Laurie Trautman, a global fellow with the Wilson Centre based in Washington, said the lack of cross-border travel has shifted demand and led to some changes within the supply chain, but was generally optimistic about the situation.
“I hope that this kind of situation, particularly for those that are operating on a border area, draws people’s attention to the importance of our relationship with Canada and the importance of that border and the importance of communication and having those strengthened relationships.”
While some pundits and politicians have suggested the border restrictions need to be lifted, Canada and the U.S. are expected to agree on extending them by another 30 days.
Despite U.S. President Donald Trump’s release of a three-stage plan to open the country’s economy, Trudeau has been clear Canada will make its own decisions.
“We do not feel that re-opening the border any time soon is likely.
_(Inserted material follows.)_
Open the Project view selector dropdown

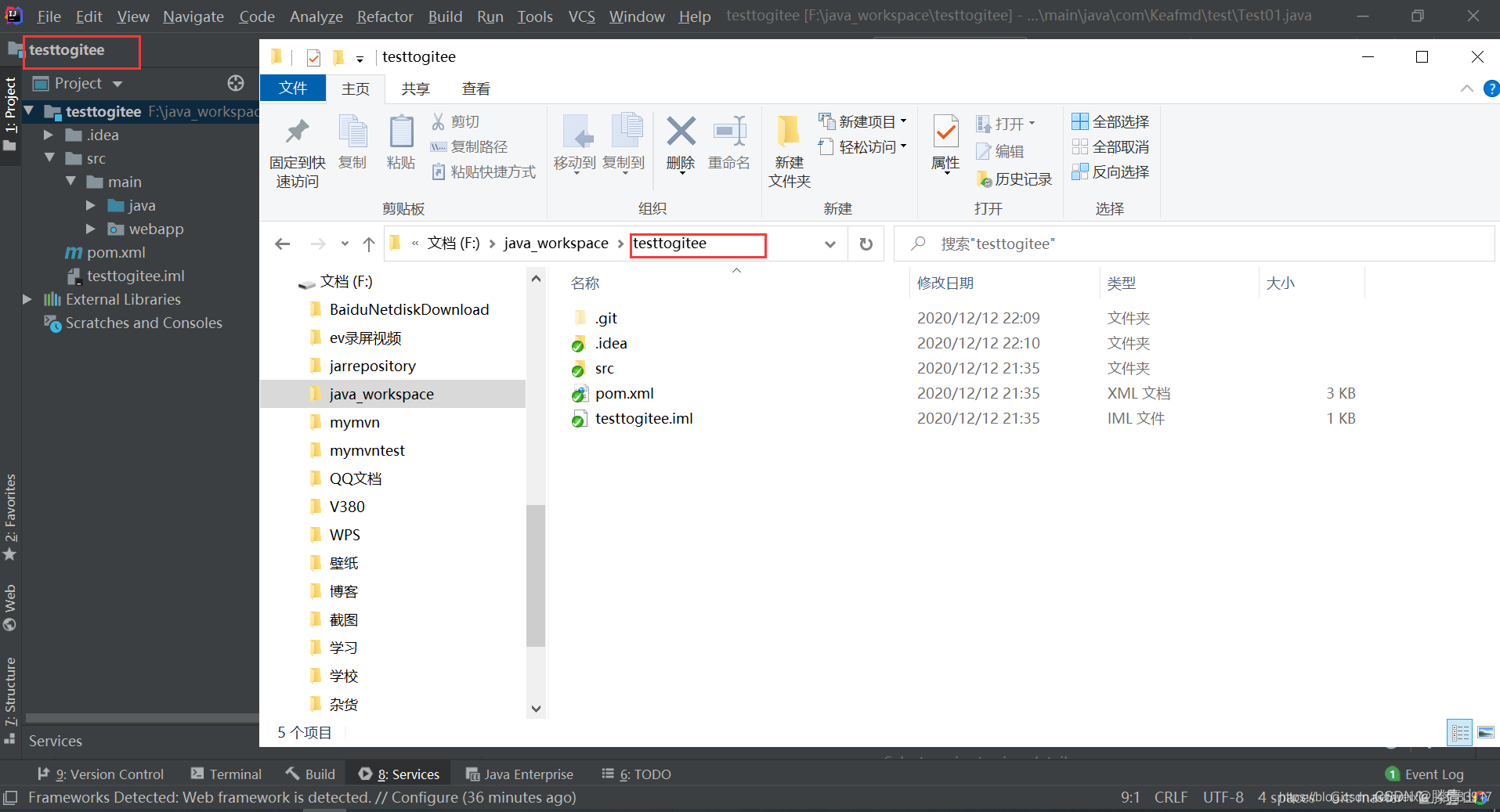(117, 83)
My responsibility is to ensure the protection and safety of Canadians, that is what we will continue to do, and the conversation with the Americans has been extremely aligned and extremely productive,” Trudeau said this week.
The initial closure took effect on March 21 and is in effect for 30 days.
Canada’s Agriculture Minister Marie-Claude Bibeau spoke with her U.S. counterpart, Sonny Perdue, by phone. According to Bibeau’s office, the two spoke about how collaboration and uninterrupted trade are critical in supporting farmers and food businesses in ensuring food security for both nations.
“The two leaders emphasized the importance of agricultural trade for food security, and the continued collaboration between our two countries to facilitate our integrated supply chain and to safeguard the health of our industries and our citizens,” a press release from Agriculture and Agri-Food Canada said.
— D.C. Fraser reports for Glacier FarmMedia from Ottawa.